*About this task*: Collect every line in the records below that contains the word "computer".

*Recorded data*:
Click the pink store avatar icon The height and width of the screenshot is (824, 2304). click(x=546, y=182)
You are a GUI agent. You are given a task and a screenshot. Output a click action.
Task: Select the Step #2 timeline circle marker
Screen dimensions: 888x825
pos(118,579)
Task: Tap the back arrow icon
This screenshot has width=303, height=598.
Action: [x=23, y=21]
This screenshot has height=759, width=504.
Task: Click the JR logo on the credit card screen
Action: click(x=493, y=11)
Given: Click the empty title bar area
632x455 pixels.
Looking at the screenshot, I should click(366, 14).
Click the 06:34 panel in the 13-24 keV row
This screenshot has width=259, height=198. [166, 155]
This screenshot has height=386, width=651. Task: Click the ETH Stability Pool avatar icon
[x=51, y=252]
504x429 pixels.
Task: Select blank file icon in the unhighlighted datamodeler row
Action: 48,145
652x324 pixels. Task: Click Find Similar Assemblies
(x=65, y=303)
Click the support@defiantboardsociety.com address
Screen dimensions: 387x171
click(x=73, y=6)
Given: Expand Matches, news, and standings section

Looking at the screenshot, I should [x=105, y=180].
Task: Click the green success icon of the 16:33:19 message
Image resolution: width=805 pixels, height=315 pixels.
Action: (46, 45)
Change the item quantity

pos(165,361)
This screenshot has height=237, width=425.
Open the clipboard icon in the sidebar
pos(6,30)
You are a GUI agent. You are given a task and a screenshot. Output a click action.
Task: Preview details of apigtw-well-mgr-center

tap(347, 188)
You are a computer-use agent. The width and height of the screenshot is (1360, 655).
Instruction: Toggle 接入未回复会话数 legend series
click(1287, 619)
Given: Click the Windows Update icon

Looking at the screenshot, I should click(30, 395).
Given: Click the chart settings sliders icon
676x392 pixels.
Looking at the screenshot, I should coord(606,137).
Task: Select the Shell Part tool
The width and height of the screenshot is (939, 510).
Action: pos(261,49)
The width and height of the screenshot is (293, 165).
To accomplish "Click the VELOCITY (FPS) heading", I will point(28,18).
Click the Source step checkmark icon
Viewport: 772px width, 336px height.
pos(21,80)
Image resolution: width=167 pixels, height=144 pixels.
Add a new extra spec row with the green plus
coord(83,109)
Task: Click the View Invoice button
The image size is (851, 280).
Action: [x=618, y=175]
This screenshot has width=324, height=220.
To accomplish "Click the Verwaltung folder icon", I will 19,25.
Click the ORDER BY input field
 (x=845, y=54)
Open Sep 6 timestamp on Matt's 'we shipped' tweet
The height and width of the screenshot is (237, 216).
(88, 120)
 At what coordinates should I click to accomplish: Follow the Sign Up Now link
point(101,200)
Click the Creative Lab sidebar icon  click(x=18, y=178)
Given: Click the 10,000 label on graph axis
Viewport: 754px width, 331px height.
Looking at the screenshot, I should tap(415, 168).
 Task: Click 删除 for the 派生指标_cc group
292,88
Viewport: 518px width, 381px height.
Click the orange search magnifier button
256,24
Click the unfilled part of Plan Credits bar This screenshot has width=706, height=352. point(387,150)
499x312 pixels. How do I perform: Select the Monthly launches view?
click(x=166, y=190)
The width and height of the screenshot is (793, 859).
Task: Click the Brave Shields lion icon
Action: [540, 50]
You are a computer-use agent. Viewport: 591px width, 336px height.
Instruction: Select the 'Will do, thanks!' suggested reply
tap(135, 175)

*Task output*:
You are a computer-use agent. The width and height of the screenshot is (1360, 655).
You are a computer-use agent. Viewport: 591px width, 336px height.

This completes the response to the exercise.